The first thing you should do is go to the fabric store and buy about three yards of a medium-weight knit fabric with about 40% stretch. Then you should machine wash and dry it. The fabric I am using is a 100% polyester knit that has sort of a quilted texture to it. I washed it on a cold setting with some gentle soap. Then print out this Fit-and-Flare Dress PDF Booklet and follow the instructions to draft the bodice of the dress.

Cut Fabric Pieces
First cut out the rectangles for the skirt. Do this first to be sure that you have enough fabric.

Next cut out the bodice pieces on a fold; fold the fabric in half along the grain. The grain is the “long” direction of the fabric. It is the direction with the least amount of stretch and is parallel to the selvedge. Place Line A to B on the fold and cut. Do this twice so you have a front and a back to the bodice.

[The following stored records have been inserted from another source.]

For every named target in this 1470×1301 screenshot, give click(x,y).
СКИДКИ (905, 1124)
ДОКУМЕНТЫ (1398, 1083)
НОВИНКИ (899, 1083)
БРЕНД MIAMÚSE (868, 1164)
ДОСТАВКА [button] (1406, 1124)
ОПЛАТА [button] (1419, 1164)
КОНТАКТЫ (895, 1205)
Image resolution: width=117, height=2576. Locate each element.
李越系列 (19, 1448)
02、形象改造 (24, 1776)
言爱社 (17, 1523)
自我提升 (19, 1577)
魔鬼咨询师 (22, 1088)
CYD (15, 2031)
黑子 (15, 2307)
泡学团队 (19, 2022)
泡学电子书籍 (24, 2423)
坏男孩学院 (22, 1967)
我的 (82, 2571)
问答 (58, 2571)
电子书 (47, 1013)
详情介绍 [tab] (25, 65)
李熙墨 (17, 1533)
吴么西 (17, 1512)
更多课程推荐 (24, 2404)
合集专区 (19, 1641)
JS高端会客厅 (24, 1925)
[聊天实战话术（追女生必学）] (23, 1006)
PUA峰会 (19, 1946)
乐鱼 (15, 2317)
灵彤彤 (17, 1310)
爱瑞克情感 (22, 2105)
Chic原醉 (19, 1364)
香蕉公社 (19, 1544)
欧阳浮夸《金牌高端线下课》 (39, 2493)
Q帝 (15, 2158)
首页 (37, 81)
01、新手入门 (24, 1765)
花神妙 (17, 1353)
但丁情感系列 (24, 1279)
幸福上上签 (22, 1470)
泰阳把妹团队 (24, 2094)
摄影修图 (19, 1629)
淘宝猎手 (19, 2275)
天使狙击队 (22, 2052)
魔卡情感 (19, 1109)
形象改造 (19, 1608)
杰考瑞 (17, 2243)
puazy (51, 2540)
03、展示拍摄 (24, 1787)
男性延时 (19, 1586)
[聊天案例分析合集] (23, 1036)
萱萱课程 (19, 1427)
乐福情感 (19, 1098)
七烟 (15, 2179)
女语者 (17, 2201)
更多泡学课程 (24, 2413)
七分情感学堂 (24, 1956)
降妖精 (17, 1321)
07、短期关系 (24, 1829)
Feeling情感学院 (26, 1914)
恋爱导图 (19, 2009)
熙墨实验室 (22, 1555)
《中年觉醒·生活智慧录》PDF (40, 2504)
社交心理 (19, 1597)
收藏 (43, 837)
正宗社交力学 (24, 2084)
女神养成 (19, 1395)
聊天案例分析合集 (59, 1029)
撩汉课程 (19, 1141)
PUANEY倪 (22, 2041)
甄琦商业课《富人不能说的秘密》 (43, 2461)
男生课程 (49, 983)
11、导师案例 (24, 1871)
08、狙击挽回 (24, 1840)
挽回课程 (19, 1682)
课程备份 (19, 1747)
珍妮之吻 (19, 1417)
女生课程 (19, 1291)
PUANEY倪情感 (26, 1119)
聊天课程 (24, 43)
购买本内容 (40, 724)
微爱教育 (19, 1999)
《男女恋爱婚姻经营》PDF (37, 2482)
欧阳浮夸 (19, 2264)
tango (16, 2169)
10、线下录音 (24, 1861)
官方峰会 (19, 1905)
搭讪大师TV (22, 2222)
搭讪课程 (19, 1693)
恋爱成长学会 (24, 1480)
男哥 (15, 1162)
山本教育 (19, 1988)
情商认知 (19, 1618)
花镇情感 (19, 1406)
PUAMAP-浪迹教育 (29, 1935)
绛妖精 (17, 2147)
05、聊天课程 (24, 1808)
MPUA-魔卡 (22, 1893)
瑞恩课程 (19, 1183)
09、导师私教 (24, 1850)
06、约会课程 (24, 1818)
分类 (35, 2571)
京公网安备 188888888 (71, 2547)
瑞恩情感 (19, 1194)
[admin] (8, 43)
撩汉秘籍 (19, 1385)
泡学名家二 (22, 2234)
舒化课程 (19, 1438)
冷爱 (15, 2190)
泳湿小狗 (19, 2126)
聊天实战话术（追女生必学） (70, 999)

Finally cut out the pocket pieces. Your pattern pieces should look like this:

Bodice Construction
Pin the bodice pieces with right sides together. Sew along the side seams and shoulder seams. Sew across the shoulder seam with one straight seam and then with a zig zag seam (over the straight seam) to reinforce it.

Now try on the bodice. How does it look? Is it loose in places? It might be; in this case you can decide where to take it in. You might want to take some fabric out at the side seams. If the bodice looks like a cropped tank top, then good job. You are on the right track!

When the bodice fits you well, move on to the neck and arm holes. Turn the fabric under ¼” (toward the wrong side of the bodice) and topstitch in place.

Skirt Construction
Sew the pockets on to the skirt. Match the corner of one pocket piece to the corner of the top of the skirt, right sides together. Sew along the side seam.

Do this for all four pocket pieces. You should have two “puppy-eared” skirt pieces that look like this:

Place these right sides together and sew 3/8″ from the outer edge of the fabric. Start at the top of the pocket pieces, then sew around the pockets and down the side of the skirt under the pocket. This is shown by the pins in the picture below.

Press side seams open. Check that your hand fits into the pocket.

Baste both pockets flat to the front of the skirt.

Turn the bottom edge of your skirt up 1″ and hem. If you have a serger you can serge the bottom edge before hemming.

Putting It Together
Now you need to attach your skirt to your bodice.

You can gather your skirt in one of two ways:
Option 1: Gathers
Run a basting stitch at ¼ from the top of the skirt and leave your thread long at the ends of the seam. Pull on the thread ends to gather the skirt till the skirt is the size of the opening at the bottom of your bodice. If you gather your skirt, it will look like this:

Option 2: Pleats
Try on the skirt and pin some pleats into place until the top of the skirt is the size of the opening at the bottom of your bodice. I chose Option 2 because I used a pretty stiff fabric, but Option 1 is better for thinner fabrics. Here are my pleats.



Place the bodice inside the skirt, right sides together, and baste them together at the waist.

Turn the dress right side out and make any adjustments you need. You should be able to pull the dress over your head to put it on and take it off. When you’re happy with how the skirt and bodice are attached, it is time to sew on the elastic.

Take your elastic and measure a piece the circumference of your waist. Use a zig-zag stitch to attach the elastic over the basting stitch, and pull out the basting stitch. Pull on the elastic slightly as you sew. The elastic will help keep the waist of your dress from stretching out every time you put it on and take it off.

Turn it right side out, try it on and make any final adjustments. That’s it! Now go run around town with your cell phone in your pocket feeling cool and looking cute!

Here’s the back of my dress.

Here is the front.

Great job hanging in there through that long tutorial. You have my permission to do a happy dance, because you just drafted and constructed your very own Fit-and-Flare Dress with pockets.